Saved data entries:
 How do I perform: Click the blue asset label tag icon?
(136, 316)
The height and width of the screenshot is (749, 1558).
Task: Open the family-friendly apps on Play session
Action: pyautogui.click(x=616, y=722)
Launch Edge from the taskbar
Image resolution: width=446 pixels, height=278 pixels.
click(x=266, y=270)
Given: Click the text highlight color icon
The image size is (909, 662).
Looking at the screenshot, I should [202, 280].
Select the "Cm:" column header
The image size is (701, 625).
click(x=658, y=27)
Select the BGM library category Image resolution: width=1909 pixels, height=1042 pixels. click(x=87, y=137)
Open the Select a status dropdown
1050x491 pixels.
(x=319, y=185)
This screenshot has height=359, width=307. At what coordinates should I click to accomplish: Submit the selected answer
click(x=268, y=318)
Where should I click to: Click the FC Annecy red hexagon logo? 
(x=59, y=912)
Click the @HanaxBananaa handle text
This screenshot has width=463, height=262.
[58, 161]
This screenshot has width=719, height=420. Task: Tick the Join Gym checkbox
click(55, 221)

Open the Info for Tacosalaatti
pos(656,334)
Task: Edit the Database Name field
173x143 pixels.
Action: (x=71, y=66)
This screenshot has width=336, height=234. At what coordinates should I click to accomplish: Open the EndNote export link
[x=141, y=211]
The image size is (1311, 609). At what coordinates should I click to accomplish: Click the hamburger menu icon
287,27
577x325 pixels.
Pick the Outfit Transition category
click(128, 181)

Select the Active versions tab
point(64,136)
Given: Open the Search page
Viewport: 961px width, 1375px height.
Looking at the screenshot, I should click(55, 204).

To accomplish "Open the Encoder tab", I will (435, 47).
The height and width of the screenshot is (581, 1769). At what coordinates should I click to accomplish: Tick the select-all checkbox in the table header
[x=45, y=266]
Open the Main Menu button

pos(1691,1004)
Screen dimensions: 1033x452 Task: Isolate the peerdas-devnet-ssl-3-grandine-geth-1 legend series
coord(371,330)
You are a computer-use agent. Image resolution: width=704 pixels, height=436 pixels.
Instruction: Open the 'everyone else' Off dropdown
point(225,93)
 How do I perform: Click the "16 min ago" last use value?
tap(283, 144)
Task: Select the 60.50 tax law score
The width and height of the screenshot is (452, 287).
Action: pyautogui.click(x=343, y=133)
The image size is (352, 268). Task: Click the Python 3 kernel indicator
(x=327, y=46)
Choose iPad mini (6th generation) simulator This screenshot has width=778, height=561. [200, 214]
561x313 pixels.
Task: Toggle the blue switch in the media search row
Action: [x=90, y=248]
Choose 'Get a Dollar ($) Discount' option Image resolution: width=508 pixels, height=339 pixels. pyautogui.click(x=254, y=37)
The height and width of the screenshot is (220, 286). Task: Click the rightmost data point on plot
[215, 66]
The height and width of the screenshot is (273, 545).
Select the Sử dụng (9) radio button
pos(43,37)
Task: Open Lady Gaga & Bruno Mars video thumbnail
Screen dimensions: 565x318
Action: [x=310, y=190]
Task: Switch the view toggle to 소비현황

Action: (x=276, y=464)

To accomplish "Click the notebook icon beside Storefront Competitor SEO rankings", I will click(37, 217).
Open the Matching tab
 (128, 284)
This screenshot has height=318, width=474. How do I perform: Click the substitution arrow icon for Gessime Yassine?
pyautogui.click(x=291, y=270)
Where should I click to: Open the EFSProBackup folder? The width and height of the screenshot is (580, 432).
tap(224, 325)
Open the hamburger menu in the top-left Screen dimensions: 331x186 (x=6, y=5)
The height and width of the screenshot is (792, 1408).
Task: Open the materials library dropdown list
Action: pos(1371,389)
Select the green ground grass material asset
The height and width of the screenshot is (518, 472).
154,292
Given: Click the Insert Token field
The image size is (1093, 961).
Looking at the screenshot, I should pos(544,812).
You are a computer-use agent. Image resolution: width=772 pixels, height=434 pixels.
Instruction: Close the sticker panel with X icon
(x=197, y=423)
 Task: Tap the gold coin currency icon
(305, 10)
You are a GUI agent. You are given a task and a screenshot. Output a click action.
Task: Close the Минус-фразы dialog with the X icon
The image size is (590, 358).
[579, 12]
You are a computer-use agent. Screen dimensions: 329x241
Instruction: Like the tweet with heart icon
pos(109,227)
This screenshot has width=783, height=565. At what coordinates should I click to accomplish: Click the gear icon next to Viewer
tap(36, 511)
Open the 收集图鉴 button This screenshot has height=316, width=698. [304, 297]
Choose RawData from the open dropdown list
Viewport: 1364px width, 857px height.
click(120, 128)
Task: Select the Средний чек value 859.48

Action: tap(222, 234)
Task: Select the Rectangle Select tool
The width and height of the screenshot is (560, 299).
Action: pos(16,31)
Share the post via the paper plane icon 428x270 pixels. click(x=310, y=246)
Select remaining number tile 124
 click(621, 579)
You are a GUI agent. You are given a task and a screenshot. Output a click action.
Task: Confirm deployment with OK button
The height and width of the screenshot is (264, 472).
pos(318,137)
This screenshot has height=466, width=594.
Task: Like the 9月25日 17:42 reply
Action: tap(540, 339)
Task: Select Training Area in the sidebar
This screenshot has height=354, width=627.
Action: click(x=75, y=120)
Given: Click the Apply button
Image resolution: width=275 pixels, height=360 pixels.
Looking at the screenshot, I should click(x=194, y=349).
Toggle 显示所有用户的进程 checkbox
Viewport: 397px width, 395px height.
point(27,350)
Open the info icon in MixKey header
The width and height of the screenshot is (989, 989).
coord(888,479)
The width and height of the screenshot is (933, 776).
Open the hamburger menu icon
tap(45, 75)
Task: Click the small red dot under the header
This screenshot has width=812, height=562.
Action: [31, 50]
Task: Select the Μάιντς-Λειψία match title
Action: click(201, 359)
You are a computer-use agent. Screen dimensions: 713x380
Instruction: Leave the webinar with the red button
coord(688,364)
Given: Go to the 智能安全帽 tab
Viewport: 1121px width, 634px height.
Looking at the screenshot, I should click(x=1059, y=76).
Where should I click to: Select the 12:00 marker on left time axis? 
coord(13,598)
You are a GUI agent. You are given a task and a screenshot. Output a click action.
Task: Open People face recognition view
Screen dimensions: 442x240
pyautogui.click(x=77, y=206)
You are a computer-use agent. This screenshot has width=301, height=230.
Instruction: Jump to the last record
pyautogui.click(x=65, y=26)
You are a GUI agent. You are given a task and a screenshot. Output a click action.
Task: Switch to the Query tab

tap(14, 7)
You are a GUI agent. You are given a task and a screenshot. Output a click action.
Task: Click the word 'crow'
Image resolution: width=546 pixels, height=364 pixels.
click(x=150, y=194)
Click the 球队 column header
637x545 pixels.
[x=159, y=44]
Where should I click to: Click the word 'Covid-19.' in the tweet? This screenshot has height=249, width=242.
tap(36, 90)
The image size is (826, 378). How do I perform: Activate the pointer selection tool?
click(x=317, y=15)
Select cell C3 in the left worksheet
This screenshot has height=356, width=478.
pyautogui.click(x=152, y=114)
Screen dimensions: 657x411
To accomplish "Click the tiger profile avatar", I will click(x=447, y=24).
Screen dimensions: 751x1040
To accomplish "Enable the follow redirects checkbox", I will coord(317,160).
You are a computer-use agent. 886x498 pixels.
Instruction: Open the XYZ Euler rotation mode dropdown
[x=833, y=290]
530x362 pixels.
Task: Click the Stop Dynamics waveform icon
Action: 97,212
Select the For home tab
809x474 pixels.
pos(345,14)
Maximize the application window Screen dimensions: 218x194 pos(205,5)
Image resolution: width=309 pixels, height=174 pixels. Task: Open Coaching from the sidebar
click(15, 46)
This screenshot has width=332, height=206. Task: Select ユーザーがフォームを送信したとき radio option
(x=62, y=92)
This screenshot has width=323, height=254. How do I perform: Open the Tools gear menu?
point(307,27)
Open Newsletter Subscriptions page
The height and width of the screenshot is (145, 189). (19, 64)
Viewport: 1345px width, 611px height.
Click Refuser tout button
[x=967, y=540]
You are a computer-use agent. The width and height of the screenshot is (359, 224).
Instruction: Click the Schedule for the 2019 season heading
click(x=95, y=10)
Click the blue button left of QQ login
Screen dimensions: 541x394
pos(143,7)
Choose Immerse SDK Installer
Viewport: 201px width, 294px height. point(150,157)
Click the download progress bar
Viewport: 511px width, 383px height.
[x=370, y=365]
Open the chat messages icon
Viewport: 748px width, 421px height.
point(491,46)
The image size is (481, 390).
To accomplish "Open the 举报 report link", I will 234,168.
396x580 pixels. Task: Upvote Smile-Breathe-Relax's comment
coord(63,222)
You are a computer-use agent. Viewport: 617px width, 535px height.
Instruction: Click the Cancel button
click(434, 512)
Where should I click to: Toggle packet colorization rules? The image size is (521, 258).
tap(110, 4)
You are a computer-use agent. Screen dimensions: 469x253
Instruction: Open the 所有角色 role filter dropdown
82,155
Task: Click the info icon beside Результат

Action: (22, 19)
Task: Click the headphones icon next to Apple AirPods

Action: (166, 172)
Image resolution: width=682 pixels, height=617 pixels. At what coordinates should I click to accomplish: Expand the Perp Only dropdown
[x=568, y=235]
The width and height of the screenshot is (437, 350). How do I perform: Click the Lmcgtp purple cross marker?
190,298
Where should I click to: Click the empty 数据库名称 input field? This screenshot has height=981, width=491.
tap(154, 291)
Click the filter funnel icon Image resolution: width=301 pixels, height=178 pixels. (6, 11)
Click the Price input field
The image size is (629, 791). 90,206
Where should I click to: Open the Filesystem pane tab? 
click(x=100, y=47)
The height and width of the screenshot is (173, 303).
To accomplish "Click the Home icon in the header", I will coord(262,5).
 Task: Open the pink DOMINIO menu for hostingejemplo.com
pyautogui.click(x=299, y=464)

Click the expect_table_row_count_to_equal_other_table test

◆ Exercise aim
Write the number of lines in the data above that contain "text", adding no other words.

◆ Your response
2